On continue la revue d'effectif de ce que les régions françaises ont de mieux à offrir question football. Histoire de mieux se familiariser avec le nouveau découpage administratif et ce que cela implique pour le ballon rond. Nouvelle étape en Bourgogne-Franche-Comté, où le bonnet de Guy Roux reste une référence.

La Bourgogne-Franche-Comté n’a pas la plus grande population de France – onzième région sur dix-huit – et encore moins la plus grande densité, seizième sur dix-huit. Difficile donc d’y voir un vivier naturel de talents comme peuvent l’être la région parisienne ou l’Auvergne-Rhône-Alpes. Mais aux pays des chablis et du comté, la notion de terroir a trouvé son écho dans le football. L’AJ Auxerre et le FC Sochaux ont été parmi les premiers à se lancer dans la formation comme on la connaît aujourd’hui. « Sochaux, comme Auxerre, ont été des précurseurs » , estime Olivier Baudry, ancien pilier du FCSM et aujourd’hui responsable de la pré-formation sur place. « Nous sommes des clubs formateurs historiques, cela fait partie de notre ADN, j’aime bien le dire ainsi. Même quand Sochaux ou Auxerre étaient en Ligue 1 et européens, ils formaient. » On parle d’une belle époque avant l’arrêt Bosman, quand les deux clubs de la France profonde du foot s’offraient même des exploits continentaux. « En Ligue 2, Auxerre et Sochaux doivent encore former, on n’est pas moins bons qu’avant, c’est juste qu’on a moins d’exposition » , assure l’ancien milieu de terrain. La preuve ? « Sochaux, c’est victoire en Gambardella 2015 et demi-finale en 2016. » Net et précis. À leur palmarès, les deux institutions comptent une dizaine d’internationaux français – autant d’étrangers – et pas des moindres : deux champions du monde (Charbonnier, Diomède), un champion et un finaliste d’Euro (Ferreri, Sagna), une légende de Manchester United (Cantona), deux vainqueurs de C1 (Boli, le Djib) dont un buteur en finale (Boli) pour l’AJA, deux vainqueurs de l’Euro (Bats, Genghini), deux vainqueurs de C1 (Sauzée, Mathieu) et deux ex-futurs Zidane (Meriem, Martin) pour les Lionceaux.

« Vis-à-vis des parents, on a plein d’arguments. » Olivier Baudry (responsable préformation à Sochaux)

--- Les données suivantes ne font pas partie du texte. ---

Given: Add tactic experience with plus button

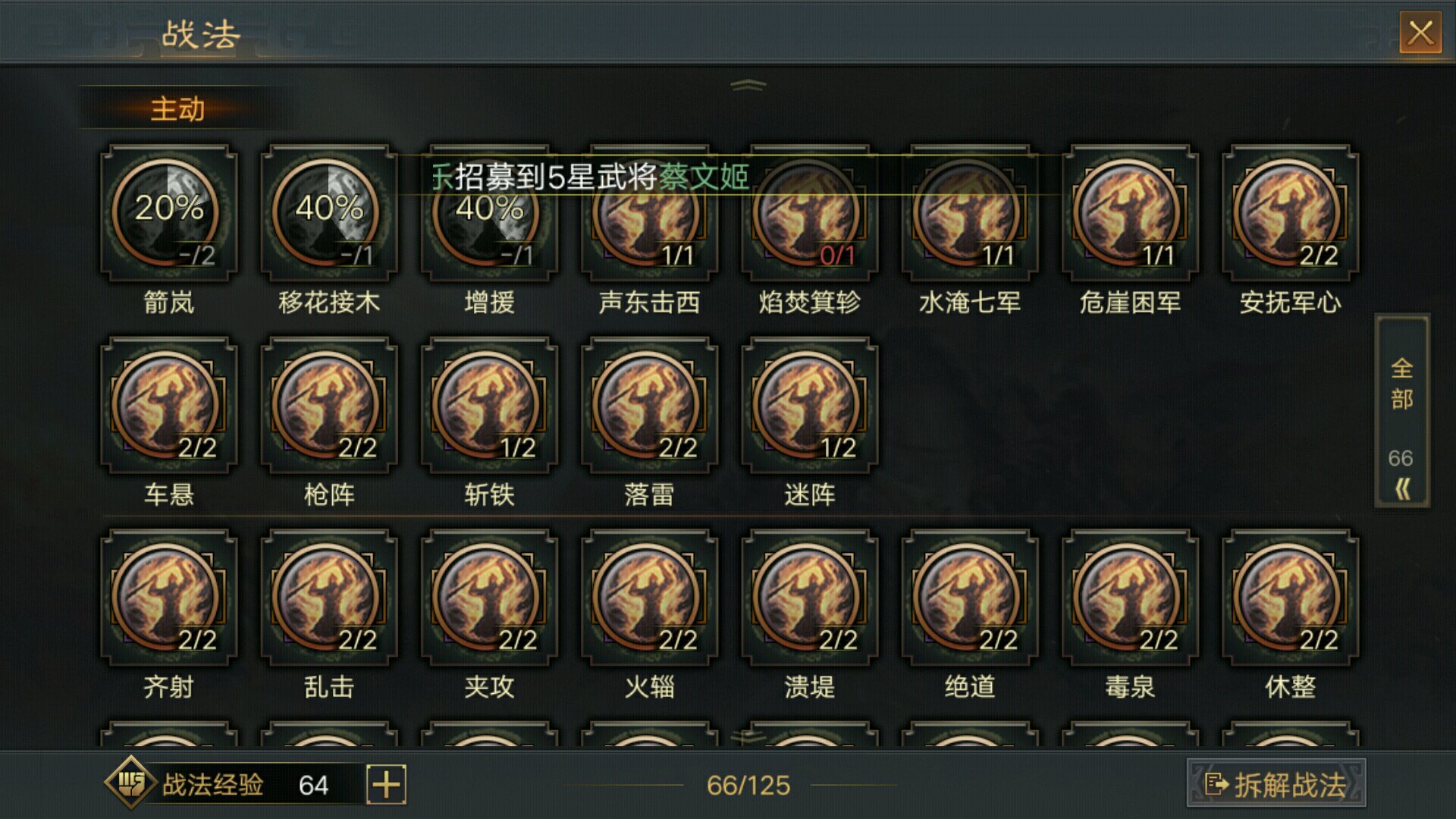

En 2016 néanmoins, les deux anciennes places fortes de la formation française ont été reléguées au second plan, essentiellement parce qu’elles n’ont pas réussi à prendre le virage économique du football post-Bosman. Ou tout simplement pas su capitaliser sur leur héritage, comme dans l’Yonne où Guy Roux n’a pas su, ou voulu, façonner un successeur pour être le Sir Alex Ferguson de Bourgogne. Et aujourd’hui, AJA comme FCSM végètent en Ligue 2, quand Dijon parvient à faire des immersions dans l’élite, sans forcément se substituer aux deux historiques comme roi de la formation locale. Ce qu’Olivier Baudry explique par des bases solides. « Vis-à-vis des parents, on a plein d’arguments, notamment le fait qu’on donne du temps de jeu aux jeunes en équipe première, qu’on a des résultats chez les jeunes, mais aussi qu’on a le potentiel de revenir rapidement en Ligue 1 et d’y faire jouer nos jeunes. » Le rachat du club par Ledus, le fabriquant de LED chinois, n’est à ce titre pas anodin : plus qu’un investissement pour faire de Sochaux un futur concurrent du PSG en Ligue 1, les repreneurs asiatiques ont surtout mis la main sur un fleuron de la formation française, un secteur dans lequel la Chine cherche des sources d’inspiration. Jusqu’au rachat du jouet de Peugeot, l’Empire du milieu avait dû se contenter de partenariats sans résultat avec des écuries européennes comme l’Ajax, Everton ou même Le Mans. Et pourrait donc faire du Doubs son bureau d’études en vue de façonner une équipe nationale compétitive ? Des préoccupations dont Olivier Baudry reste encore très loin. Pour lui, c’est surtout système D et travail de terrain au quotidien. « On a des réseaux et des partenariats/filiations avec des clubs locaux, mais ce ne sont que des formalisations d’échanges existant depuis longtemps et basé sur du relationnel, entre des hommes… » Et qui permettent de repérer les meilleurs talents du coin. Car pour Sochaux, pas question de dépenser à tort et à travers pour un casting national, voire international. Pas la philosophie locale, mais aussi pas dans les cordes financièrement. « Un club de foot donne en moyenne 10% de son budget au centre de formation. À Sochaux, on a un budget d’environ 18 millions dont 2,5 à la formation. On est peut-être un peu au-dessus de la moyenne. On a perdu des moyens avec la descente en Ligue 2, mais la formation reste essentielle pour nous. »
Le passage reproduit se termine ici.